# Finding a cubic polynomial whose zeroes are the same as collectively of two other quadratic polynomials.

The question is:

Find a cubic polynomial $p(x)$ whose zeroes are the same as those collectively of polynomials $g(x) = 2x^2 - 9x + 4$ and $f(x) = 2x^2 + 3x - 2$. Given that $p(0)$ = 8.

I tried solving the question but I got a little confused at the "collectively" part and also on how to use the value of $p(0)$.

Using the quadratic formula, I calculated the roots of $g(x)$ as 4 and 1/2. Similarly, the roots for $f(x)$ came out to be 1/2 and -2.
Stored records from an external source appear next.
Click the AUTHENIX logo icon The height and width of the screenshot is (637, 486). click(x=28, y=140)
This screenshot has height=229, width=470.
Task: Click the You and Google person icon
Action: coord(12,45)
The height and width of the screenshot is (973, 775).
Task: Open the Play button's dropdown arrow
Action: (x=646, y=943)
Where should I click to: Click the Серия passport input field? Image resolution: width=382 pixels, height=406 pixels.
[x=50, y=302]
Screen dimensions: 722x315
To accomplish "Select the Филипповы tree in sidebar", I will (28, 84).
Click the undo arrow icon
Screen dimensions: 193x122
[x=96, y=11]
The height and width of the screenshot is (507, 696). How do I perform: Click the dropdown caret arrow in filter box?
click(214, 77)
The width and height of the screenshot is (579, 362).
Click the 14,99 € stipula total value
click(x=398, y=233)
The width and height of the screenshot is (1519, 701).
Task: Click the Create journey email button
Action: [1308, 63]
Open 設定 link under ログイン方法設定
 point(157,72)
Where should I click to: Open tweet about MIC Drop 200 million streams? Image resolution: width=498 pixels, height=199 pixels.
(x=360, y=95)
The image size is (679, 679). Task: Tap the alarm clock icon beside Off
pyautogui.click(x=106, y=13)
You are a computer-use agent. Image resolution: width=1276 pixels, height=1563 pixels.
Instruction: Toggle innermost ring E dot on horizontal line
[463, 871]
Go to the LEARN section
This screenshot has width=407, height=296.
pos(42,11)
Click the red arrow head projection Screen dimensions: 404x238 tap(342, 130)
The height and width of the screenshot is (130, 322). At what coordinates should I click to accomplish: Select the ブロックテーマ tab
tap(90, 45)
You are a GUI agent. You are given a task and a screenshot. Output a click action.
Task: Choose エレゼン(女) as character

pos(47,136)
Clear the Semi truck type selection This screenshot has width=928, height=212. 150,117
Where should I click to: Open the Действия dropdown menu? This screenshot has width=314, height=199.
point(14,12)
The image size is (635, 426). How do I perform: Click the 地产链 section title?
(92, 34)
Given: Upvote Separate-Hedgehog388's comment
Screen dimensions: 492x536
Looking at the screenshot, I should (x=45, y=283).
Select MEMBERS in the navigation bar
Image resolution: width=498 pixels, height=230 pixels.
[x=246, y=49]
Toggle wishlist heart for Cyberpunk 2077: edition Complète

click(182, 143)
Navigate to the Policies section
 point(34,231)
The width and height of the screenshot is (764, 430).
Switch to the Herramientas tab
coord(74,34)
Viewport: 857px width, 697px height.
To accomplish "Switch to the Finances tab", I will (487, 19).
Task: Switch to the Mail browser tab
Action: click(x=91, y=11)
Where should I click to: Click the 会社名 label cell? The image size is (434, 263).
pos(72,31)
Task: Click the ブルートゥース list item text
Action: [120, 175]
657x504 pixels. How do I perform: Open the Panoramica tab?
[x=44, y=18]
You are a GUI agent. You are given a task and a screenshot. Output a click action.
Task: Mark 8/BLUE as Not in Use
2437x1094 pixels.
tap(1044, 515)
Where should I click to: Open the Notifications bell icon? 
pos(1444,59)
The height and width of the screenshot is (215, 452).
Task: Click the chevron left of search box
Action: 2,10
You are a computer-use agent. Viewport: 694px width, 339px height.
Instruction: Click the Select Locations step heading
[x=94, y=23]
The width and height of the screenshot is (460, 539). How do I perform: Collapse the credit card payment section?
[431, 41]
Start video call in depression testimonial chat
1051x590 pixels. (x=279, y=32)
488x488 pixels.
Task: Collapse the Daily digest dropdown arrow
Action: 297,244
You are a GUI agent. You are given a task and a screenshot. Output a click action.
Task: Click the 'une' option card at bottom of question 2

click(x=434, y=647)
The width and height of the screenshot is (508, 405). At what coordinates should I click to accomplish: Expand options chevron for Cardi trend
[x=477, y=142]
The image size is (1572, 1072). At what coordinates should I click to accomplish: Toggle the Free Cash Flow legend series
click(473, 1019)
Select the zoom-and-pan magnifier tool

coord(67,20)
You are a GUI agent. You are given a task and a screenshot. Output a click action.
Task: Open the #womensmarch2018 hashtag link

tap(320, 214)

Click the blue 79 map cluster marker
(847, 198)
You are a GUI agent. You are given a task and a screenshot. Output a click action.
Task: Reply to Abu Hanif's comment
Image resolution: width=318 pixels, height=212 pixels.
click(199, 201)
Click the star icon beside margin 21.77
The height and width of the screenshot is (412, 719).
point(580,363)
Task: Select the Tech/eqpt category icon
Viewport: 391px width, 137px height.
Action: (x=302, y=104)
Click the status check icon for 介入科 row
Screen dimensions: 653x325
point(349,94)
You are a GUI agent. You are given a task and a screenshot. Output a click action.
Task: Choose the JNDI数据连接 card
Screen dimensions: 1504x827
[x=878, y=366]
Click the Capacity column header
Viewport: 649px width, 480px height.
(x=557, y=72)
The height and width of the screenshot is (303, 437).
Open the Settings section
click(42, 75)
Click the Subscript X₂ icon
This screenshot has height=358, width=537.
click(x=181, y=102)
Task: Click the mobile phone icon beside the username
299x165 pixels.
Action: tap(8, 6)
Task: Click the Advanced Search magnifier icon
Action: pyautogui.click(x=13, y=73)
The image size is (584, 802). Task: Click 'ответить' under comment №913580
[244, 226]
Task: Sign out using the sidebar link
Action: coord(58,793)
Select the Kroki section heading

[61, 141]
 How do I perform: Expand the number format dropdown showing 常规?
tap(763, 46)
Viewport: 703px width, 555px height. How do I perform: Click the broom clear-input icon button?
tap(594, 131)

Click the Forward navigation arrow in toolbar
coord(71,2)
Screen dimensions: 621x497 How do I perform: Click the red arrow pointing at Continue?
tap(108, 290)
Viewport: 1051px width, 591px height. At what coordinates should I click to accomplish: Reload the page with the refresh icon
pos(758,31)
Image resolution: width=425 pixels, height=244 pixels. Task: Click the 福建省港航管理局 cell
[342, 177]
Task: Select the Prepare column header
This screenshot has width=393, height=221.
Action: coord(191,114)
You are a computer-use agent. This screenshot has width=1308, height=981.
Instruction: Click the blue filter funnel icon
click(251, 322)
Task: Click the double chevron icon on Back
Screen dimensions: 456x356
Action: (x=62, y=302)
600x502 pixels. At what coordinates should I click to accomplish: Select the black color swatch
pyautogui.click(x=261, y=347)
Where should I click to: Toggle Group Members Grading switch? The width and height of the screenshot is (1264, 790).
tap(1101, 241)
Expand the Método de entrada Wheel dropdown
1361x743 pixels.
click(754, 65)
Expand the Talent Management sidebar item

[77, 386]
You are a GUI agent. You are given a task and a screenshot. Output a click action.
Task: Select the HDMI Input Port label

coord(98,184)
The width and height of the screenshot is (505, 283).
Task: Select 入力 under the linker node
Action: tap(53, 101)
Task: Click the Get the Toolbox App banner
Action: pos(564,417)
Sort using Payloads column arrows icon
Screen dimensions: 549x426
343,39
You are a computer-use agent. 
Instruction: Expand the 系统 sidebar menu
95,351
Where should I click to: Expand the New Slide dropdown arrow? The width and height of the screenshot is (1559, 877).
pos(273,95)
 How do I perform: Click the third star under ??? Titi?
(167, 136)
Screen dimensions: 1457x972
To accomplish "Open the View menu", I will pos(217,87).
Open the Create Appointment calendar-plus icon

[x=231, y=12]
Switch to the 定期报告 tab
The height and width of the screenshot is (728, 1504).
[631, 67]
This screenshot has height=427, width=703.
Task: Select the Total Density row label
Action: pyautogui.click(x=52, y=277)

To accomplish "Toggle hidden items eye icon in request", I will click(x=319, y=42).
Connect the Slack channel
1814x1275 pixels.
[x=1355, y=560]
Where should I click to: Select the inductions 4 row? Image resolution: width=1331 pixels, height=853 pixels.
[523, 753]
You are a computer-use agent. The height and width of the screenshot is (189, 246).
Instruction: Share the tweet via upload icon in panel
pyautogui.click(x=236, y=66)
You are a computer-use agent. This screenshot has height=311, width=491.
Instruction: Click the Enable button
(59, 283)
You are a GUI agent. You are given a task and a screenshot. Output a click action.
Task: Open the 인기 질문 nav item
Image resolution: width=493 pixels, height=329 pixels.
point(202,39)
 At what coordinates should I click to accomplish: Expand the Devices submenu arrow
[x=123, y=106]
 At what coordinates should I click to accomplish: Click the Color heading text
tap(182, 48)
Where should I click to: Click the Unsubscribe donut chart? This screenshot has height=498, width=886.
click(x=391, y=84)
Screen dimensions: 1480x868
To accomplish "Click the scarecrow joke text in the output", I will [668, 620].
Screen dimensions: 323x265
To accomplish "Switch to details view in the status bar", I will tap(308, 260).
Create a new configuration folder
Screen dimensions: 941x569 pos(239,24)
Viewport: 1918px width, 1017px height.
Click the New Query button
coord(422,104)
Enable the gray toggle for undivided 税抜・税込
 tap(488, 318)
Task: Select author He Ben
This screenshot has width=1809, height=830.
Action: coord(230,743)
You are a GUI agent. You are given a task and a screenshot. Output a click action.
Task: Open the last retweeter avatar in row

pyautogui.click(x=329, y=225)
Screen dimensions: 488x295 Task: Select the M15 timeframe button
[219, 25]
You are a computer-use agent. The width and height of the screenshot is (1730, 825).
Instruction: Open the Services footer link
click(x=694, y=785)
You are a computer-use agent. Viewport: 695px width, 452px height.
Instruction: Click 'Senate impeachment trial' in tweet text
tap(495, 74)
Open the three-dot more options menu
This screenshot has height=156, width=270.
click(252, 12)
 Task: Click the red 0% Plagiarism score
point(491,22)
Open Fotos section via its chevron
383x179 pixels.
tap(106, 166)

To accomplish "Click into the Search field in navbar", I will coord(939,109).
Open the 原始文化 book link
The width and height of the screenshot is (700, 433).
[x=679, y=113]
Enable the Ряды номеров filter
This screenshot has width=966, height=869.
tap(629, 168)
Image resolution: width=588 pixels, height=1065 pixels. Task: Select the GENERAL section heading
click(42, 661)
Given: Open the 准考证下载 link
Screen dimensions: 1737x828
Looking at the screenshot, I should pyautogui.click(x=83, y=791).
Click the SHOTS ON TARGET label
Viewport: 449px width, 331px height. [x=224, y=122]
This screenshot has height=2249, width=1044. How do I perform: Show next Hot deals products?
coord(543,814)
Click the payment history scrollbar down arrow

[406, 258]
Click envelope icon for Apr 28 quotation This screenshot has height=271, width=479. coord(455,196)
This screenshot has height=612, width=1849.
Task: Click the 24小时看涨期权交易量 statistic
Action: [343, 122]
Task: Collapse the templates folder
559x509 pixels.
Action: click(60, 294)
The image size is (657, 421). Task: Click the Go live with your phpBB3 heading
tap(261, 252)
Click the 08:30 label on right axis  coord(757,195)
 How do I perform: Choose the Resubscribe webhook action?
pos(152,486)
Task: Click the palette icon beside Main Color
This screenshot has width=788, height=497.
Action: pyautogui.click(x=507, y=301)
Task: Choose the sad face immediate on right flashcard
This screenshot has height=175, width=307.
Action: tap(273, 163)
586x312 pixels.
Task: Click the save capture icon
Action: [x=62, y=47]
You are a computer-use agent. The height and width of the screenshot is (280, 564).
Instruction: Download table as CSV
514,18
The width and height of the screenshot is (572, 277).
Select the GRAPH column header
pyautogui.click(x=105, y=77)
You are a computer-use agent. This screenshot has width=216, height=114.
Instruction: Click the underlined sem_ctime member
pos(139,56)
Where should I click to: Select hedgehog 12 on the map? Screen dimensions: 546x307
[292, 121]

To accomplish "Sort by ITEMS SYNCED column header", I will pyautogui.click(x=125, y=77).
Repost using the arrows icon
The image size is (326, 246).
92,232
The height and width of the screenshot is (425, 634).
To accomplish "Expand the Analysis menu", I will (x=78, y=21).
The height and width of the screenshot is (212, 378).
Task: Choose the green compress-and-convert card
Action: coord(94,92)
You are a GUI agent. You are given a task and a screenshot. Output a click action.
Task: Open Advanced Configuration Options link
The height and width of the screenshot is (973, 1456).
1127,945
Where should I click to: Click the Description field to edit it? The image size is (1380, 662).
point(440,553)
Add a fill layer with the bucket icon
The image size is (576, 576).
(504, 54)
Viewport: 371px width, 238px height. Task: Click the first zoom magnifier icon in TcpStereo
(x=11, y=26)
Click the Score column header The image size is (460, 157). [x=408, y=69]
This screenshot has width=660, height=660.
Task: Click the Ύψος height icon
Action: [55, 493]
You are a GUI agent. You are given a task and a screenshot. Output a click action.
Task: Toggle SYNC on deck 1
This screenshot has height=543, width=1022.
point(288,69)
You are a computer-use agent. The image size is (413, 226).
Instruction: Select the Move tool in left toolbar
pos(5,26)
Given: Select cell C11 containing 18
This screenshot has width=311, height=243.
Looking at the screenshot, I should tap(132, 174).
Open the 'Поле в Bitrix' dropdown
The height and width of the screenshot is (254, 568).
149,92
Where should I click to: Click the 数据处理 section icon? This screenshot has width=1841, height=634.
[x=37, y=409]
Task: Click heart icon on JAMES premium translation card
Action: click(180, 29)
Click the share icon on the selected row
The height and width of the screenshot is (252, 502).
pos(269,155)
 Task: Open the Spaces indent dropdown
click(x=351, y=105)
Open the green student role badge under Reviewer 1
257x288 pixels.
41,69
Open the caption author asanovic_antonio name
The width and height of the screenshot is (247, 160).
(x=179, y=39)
And then I added them up to get two roots of the cubic polynomial $p(x)$ as 9/2 and -3/2. ( because they said it's roots are same as those collectively of the two quadratic polynomials. )

I don't exactly know how to proceed after this.

• When you collect the root, it means that the roots of $p(x)$ are the same as the roots of $f(x)$ and $g(x)$. Since they are $1/2$,$4$,$1/2$ and $-2$ and that $p(x)$ is cubic, then its roots are $1/2$,$4$ and $-2$. Jun 30, 2014 at 10:01
• Thanks a lot. It worked for me. :) Jun 30, 2014 at 10:08
• You are welcome. I am always glad when I can help. I suppose that now you understand what we mean when we $collect$. Cheers :) Jun 30, 2014 at 10:31
• Yes, I know now. ;) Jun 30, 2014 at 10:36

Hint

We have

$$p(x)=\lambda(x-4)(x+2)\left(x-\frac12\right)$$ where $$p(0)=\lambda\times(-4)\times 2\times\left(-\frac12\right)$$

• I didn't get why you put the lambda in there. I managed to get the answer by writing $p(x) = (x - 4) (x + 2) (x - 1/2)$, which led me to the polynomial $2x^3 - 5x^2 - 14x + 8$. Since after collecting the roots, the total number of roots was 3, I don't understand the relevance of giving the value of $p(0)$. Can you please elaborate a little? Jun 30, 2014 at 10:11
• If $p(x)$ is a polynomial that has the roots $4,-2$ and $\frac12$ so what are the roots of $\lambda p(x)$?
– user63181
Jun 30, 2014 at 10:13
• But we have to calculate the roots of $p(x)$, not lamba $p(x)$, right? Or am I missing something? Jun 30, 2014 at 10:15
• For all $\lambda\ne0$, $\lambda p(x)$ has the same roots of $p(x)$ but there's only one polynomial that further has the condition $p(0)=8$ so we should find the adequate $\lambda$ that gives this condition.
– user63181
Jun 30, 2014 at 10:20

We could try $$p(x)=f(x)g(x).$$ At least every root of $f$ or $g$ would then also be a root of $p$. However, this has degree four, not three. Fortunately, $f$ and $g$ have a root in common (found by explicitly determinig the roots or by computing their gcd with Euclid's algorithm), namely $x=\frac12$. So divide by the corresponding linear factor: $$p(x)=\frac{f(x)g(x)}{x-\frac12}$$ Now the only porblem remaining is a scaling factor. Multiply with a suitable constant to ensure $p(0)=8$.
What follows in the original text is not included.